*PROBLEM TO SOLVE:*
In the data below, restate exactly the lines from the one with "This screenshot has width=1024, height=366." to the final line, both included, but not the pictures.

*EXERCISE MATERIALS:*
——————————

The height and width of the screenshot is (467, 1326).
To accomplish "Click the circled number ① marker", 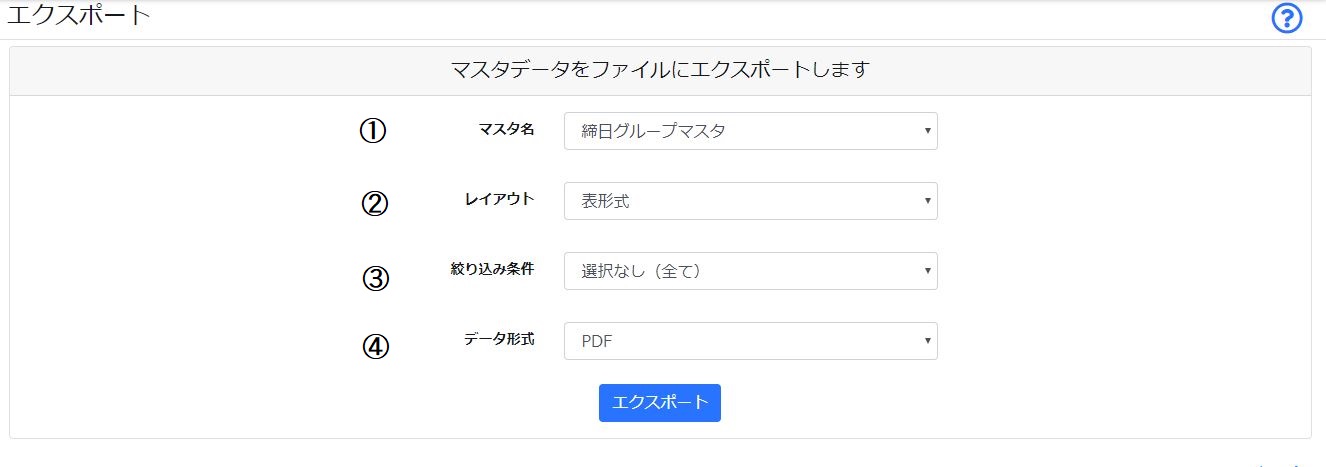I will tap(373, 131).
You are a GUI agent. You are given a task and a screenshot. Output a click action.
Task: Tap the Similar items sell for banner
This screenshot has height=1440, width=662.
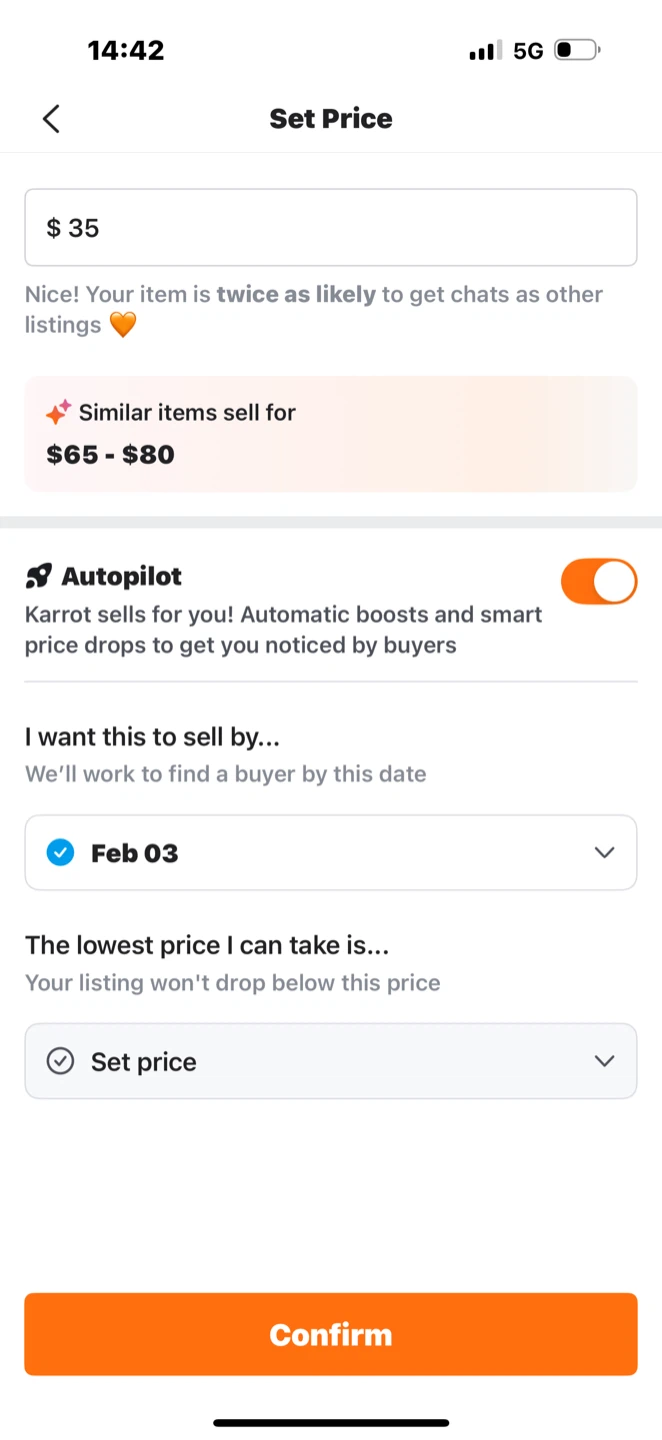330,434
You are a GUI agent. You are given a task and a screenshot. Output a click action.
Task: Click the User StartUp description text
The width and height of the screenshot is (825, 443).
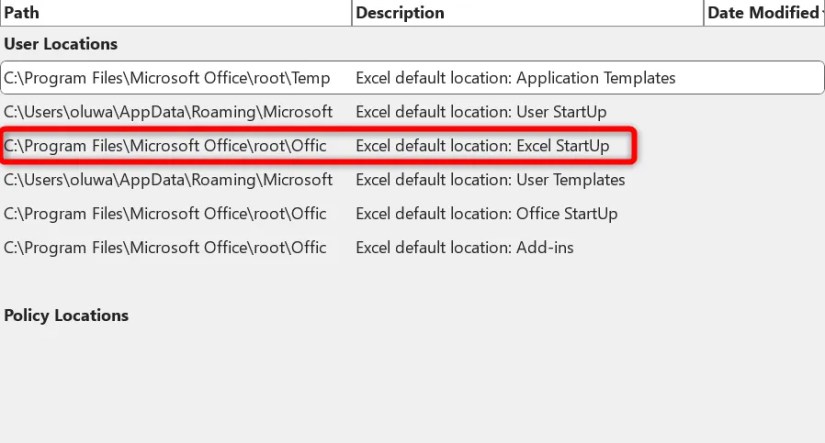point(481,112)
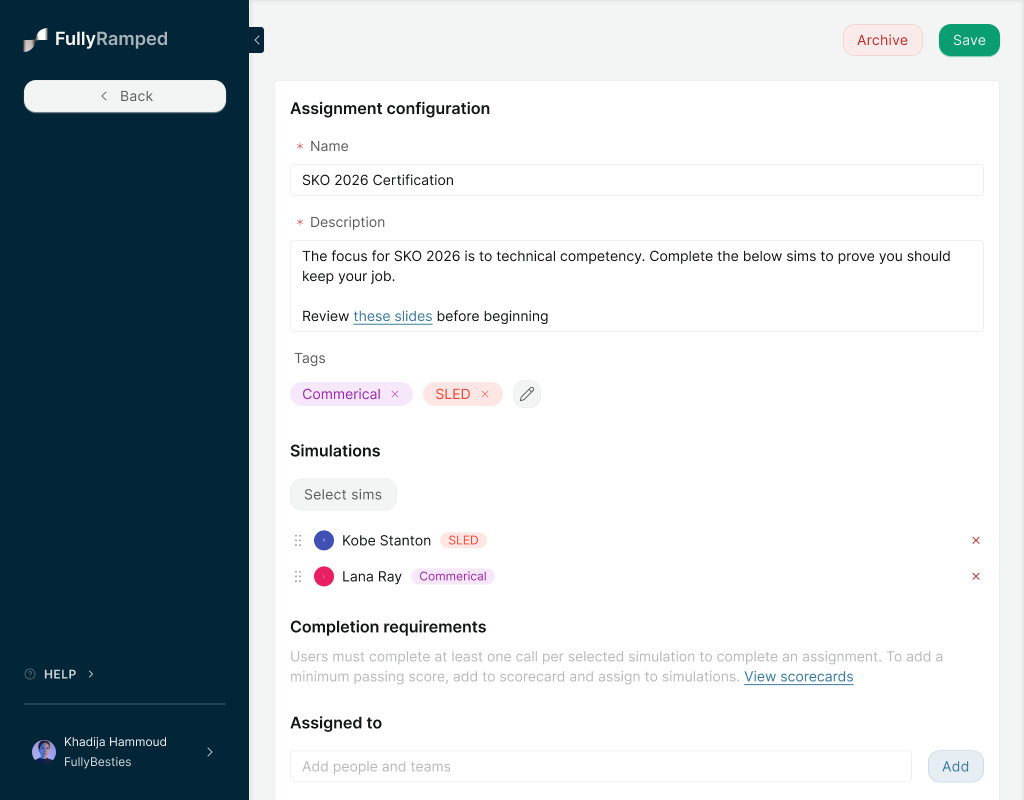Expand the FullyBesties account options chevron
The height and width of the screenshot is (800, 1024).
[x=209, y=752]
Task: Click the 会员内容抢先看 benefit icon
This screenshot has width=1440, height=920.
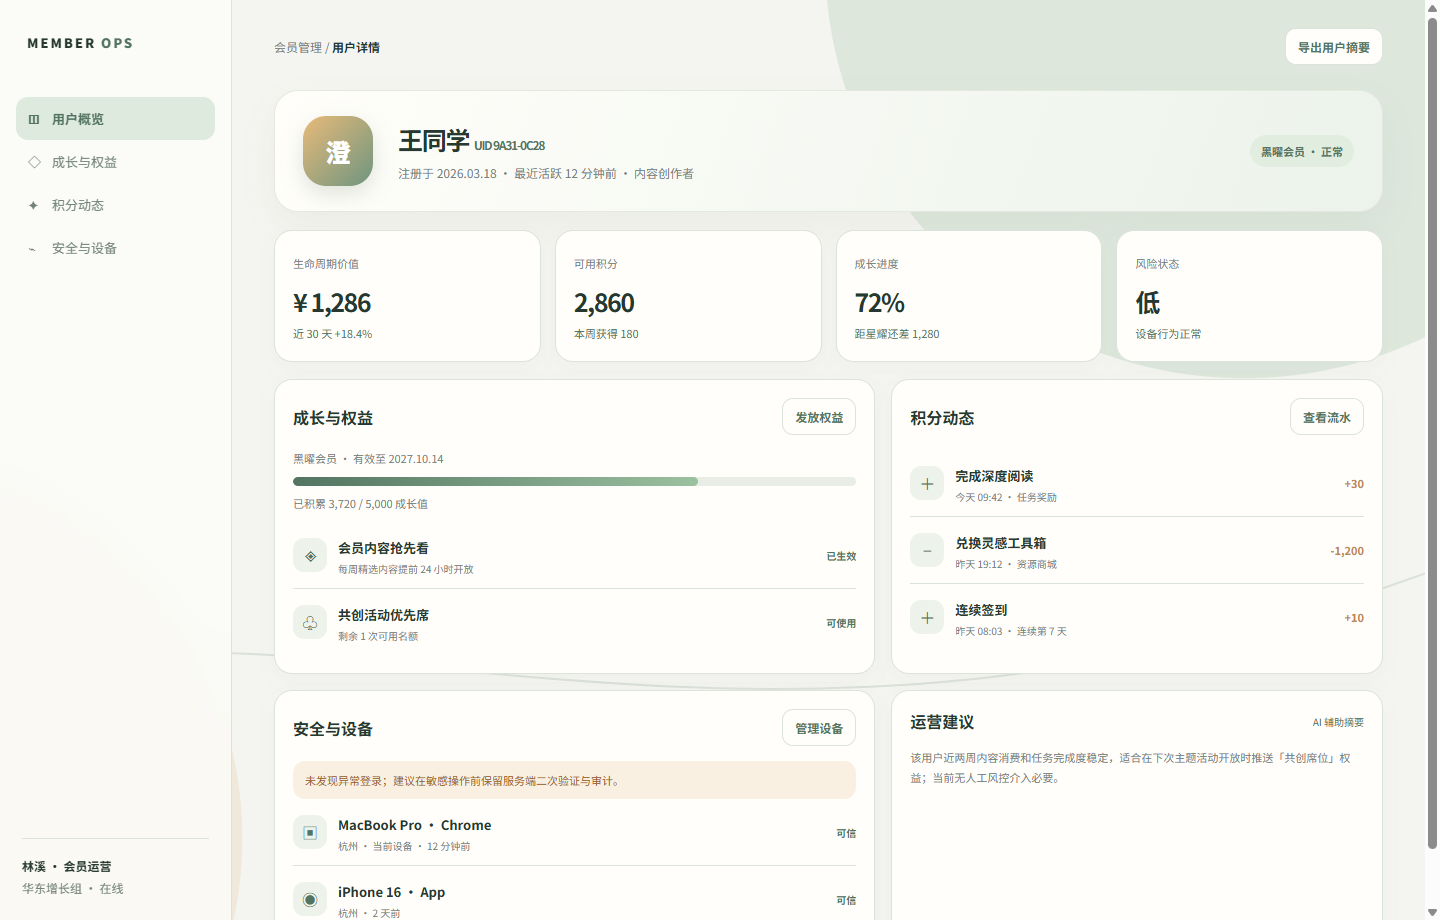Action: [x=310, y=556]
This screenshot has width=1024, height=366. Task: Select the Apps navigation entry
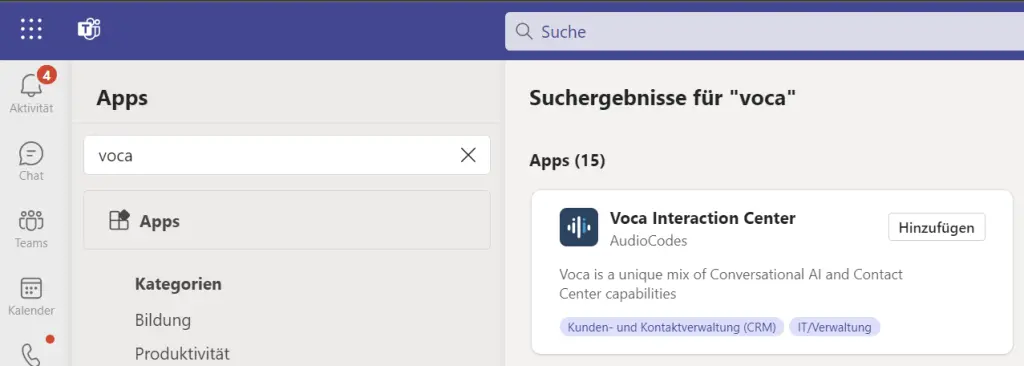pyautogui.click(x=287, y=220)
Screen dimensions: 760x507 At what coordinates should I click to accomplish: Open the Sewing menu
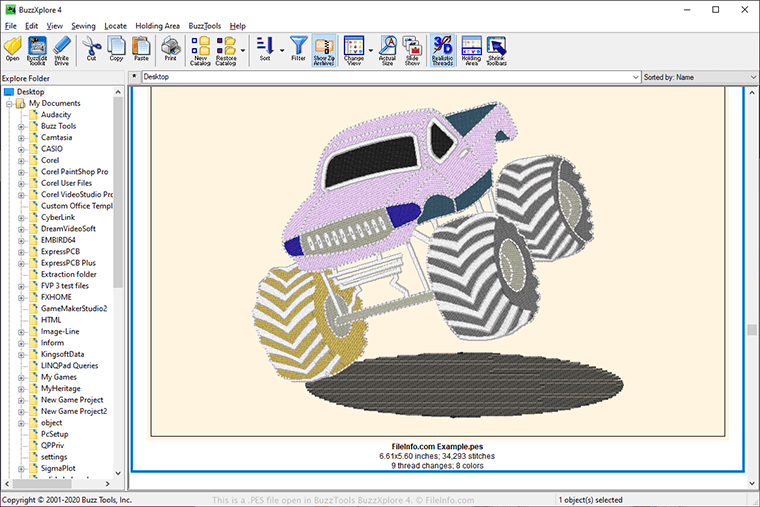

——————————

*EXERCISE SOLUTION:*
This screenshot has width=1024, height=366. Task: Select the Apps navigation entry
pyautogui.click(x=287, y=220)
Screen dimensions: 760x507 At what coordinates should I click to accomplish: Open the Sewing menu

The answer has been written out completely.